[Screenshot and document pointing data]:
"""

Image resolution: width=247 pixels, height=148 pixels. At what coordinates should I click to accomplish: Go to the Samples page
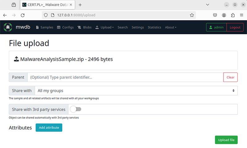44,27
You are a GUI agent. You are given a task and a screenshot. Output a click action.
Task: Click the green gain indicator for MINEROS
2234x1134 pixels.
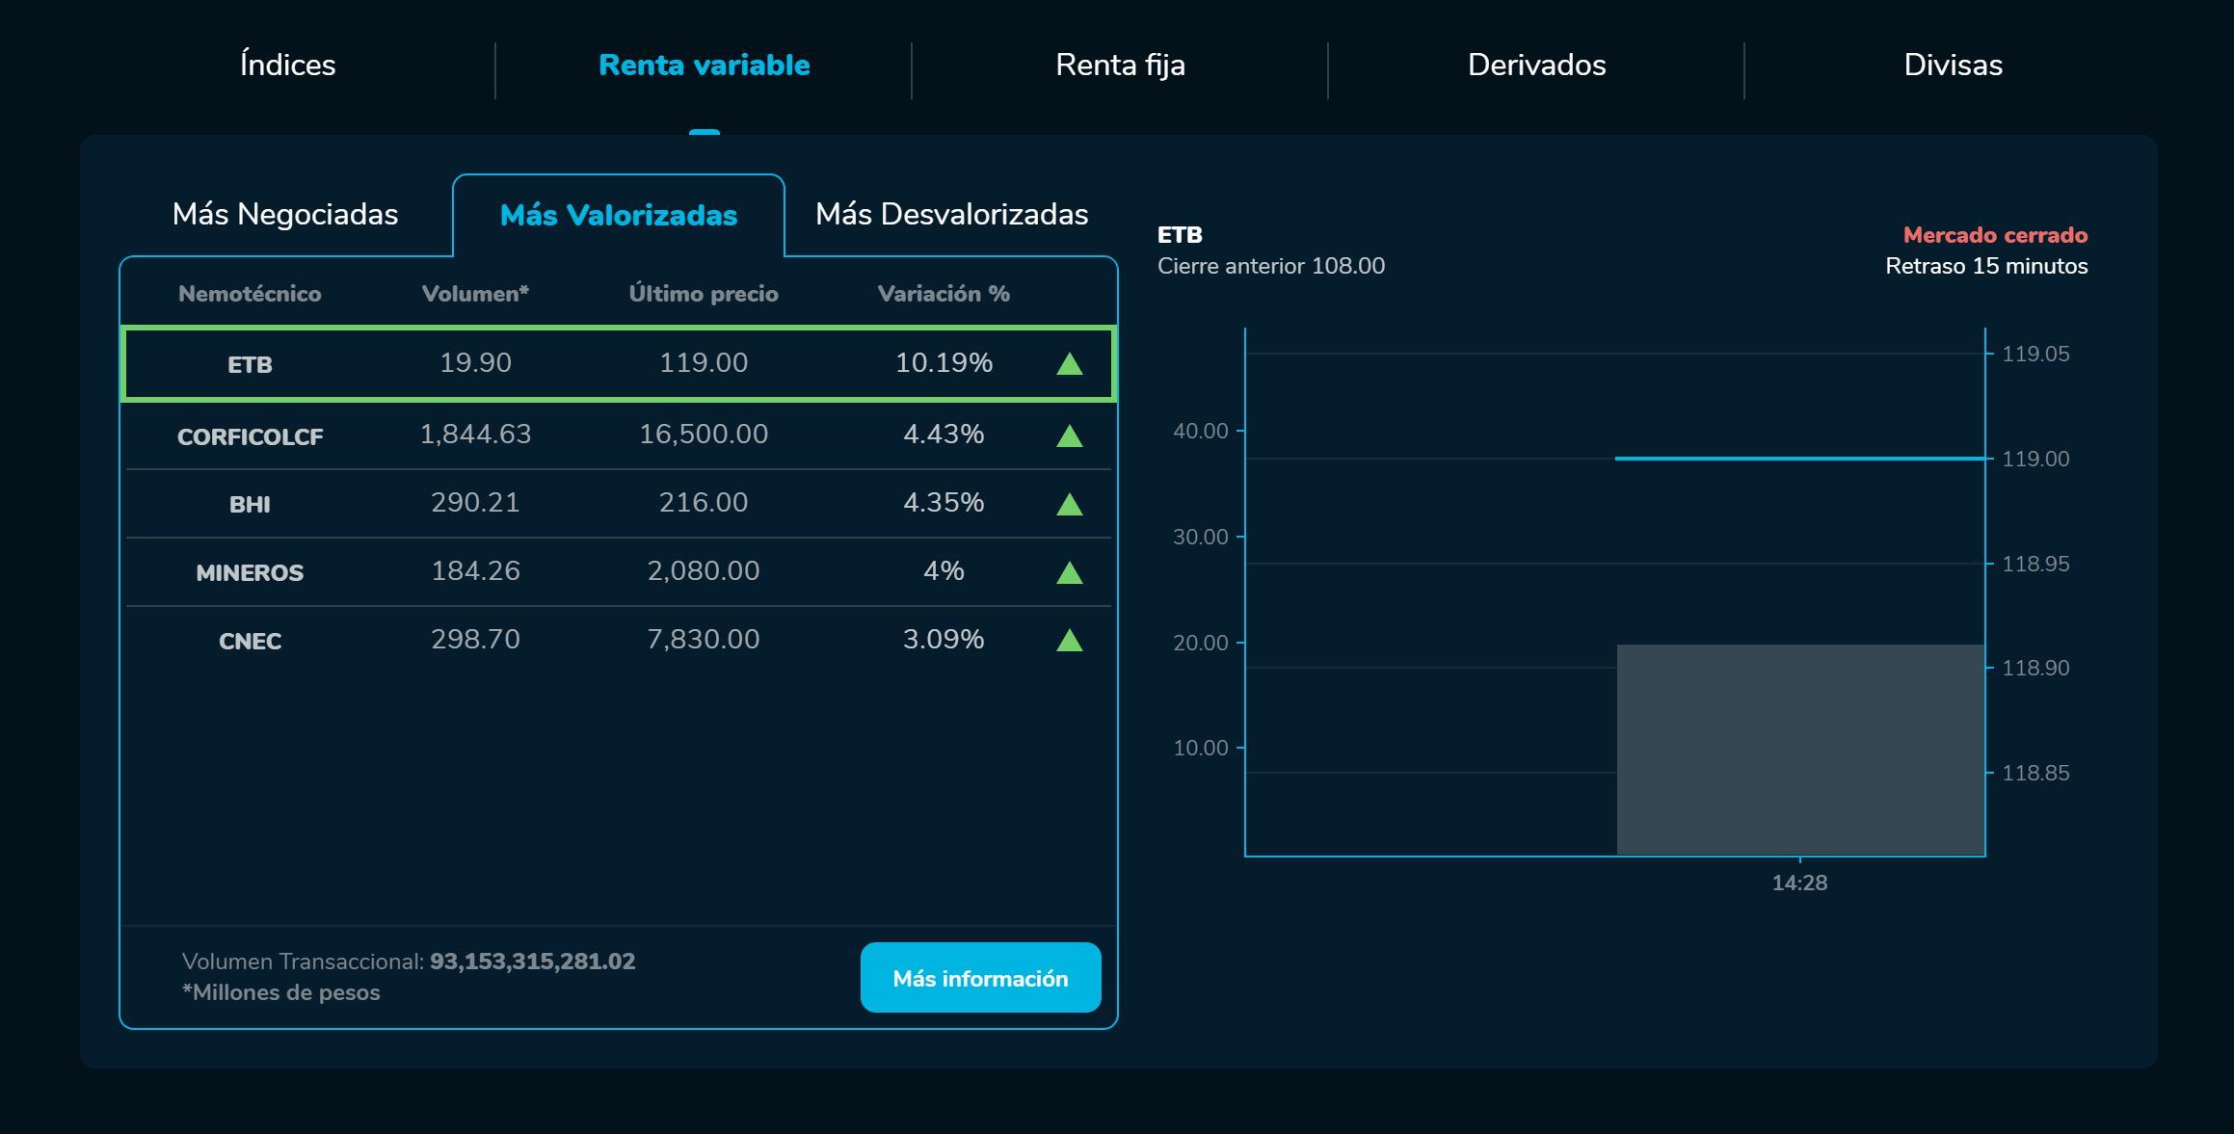tap(1070, 571)
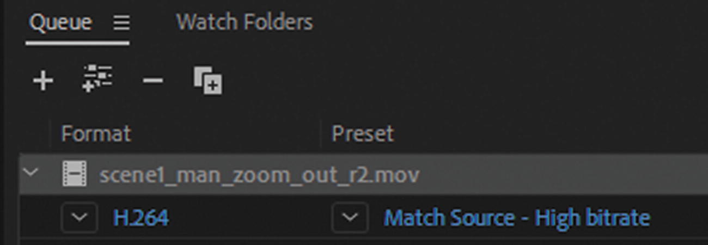Click the Duplicate icon in queue toolbar
Viewport: 708px width, 245px height.
click(x=207, y=81)
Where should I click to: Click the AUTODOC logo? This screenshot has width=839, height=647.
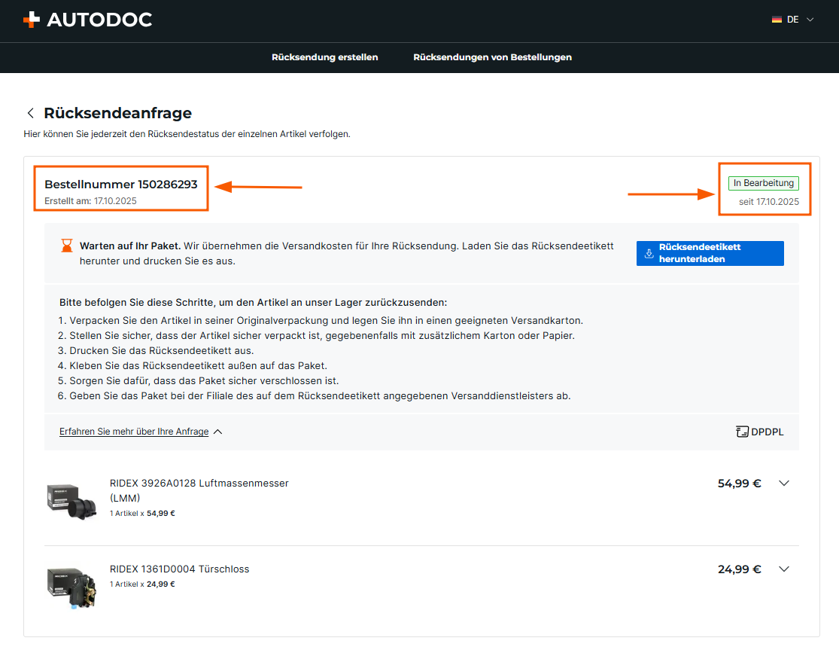click(x=88, y=20)
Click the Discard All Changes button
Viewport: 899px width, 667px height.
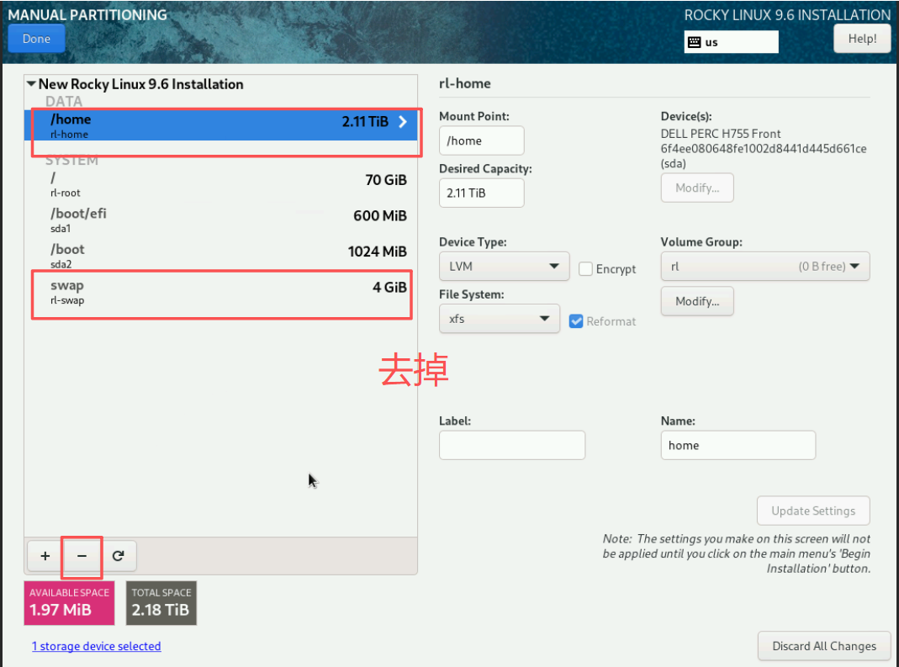(823, 646)
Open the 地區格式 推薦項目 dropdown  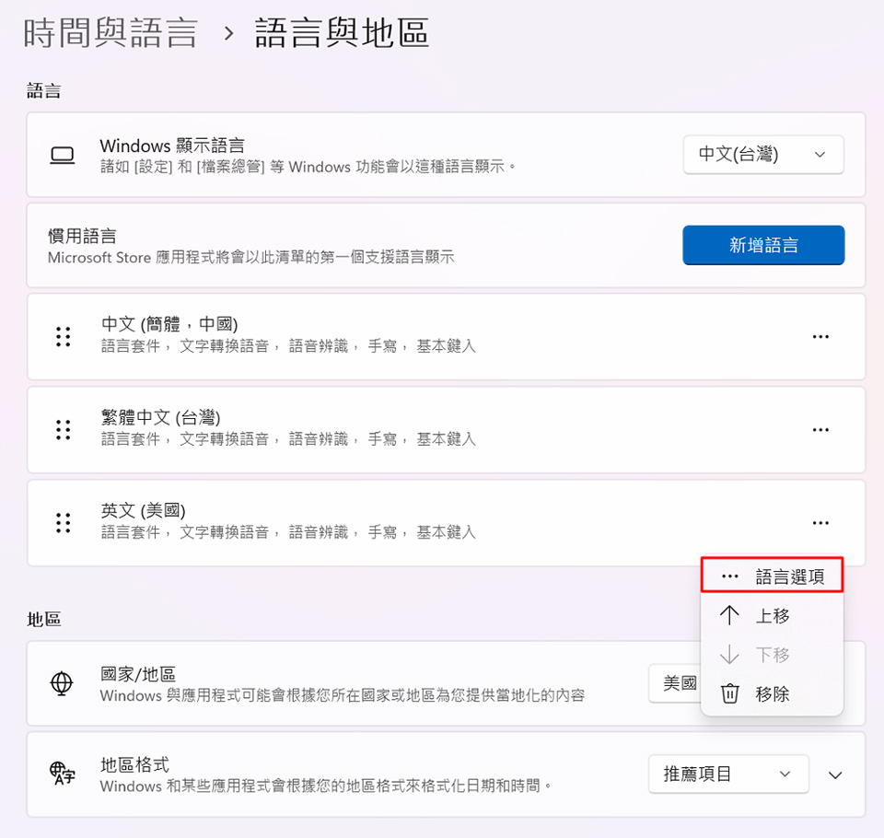pyautogui.click(x=727, y=774)
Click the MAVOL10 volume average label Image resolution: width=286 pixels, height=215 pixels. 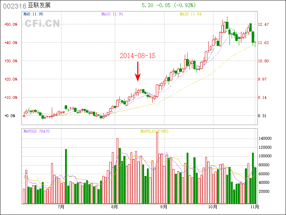[154, 132]
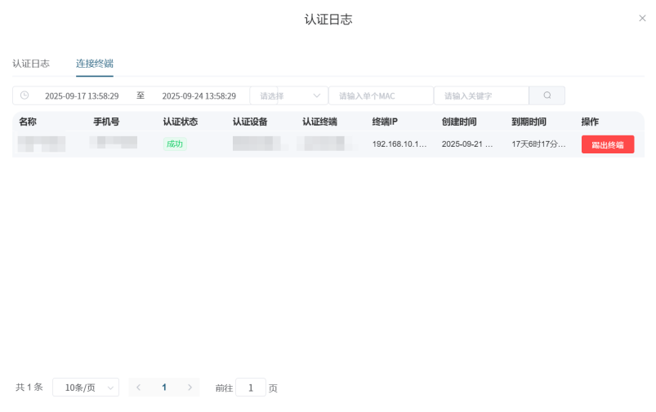Click the 踢出终端 red button
This screenshot has height=412, width=656.
[x=607, y=144]
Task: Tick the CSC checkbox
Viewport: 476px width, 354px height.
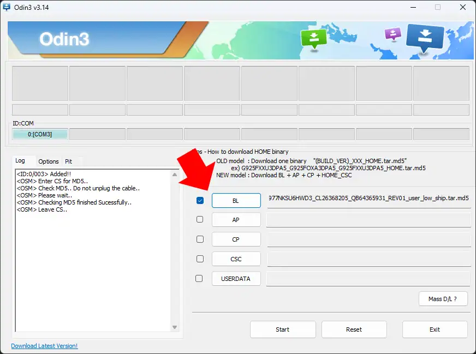Action: pyautogui.click(x=200, y=259)
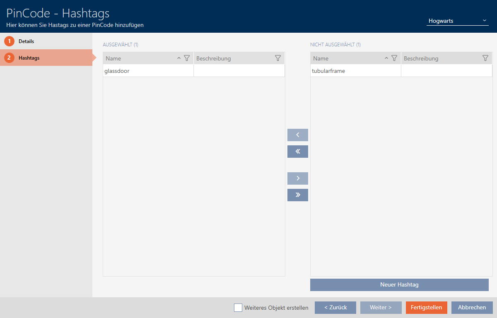This screenshot has height=318, width=497.
Task: Enable the 'Weiteres Objekt erstellen' checkbox
Action: point(238,308)
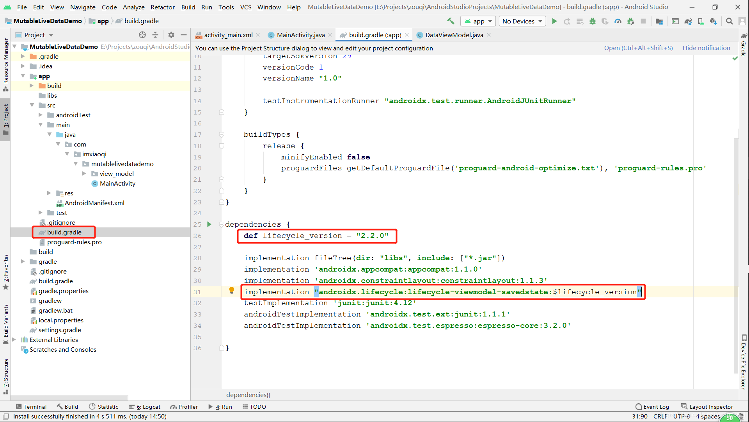Collapse the main source folder
The image size is (749, 422).
click(x=41, y=124)
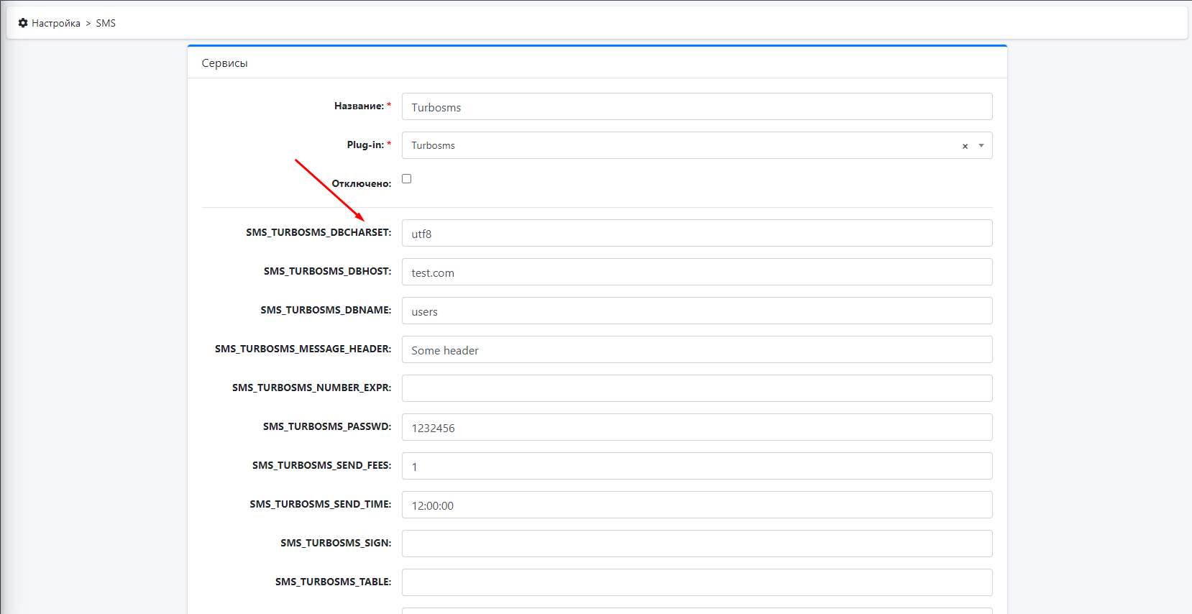
Task: Click the SMS_TURBOSMS_DBCHARSET field containing utf8
Action: click(697, 234)
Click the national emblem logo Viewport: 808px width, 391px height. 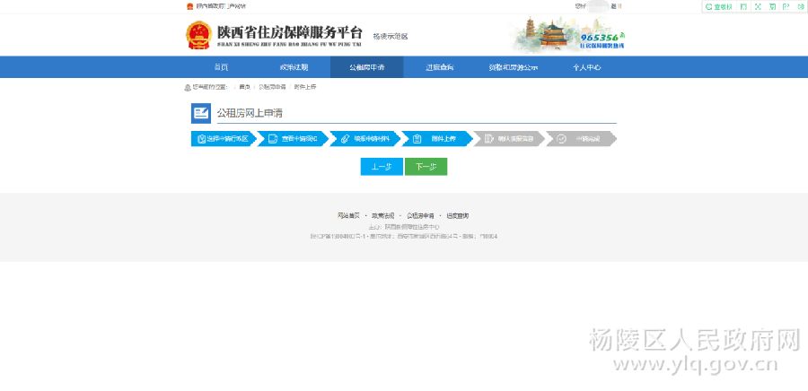click(198, 36)
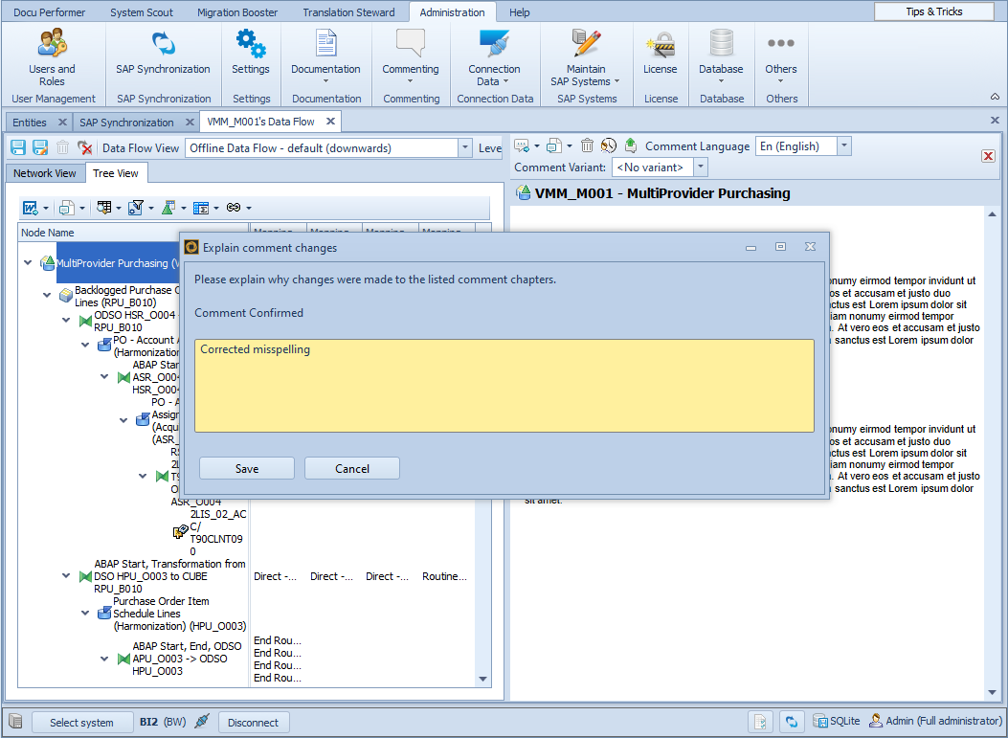Expand the Comment Variant combo box
The width and height of the screenshot is (1008, 738).
[x=701, y=168]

"""

[EXERCISE DETAILS]: Pull out each line of the rows above that contains the word "should".

[EXERCISE RESPONSE]:
Image resolution: width=247 pixels, height=148 pixels. At what coordinates should I click to accomplish: Go to the Samples page
Where should I click to: Click the AUTODOC logo? This screenshot has width=839, height=647.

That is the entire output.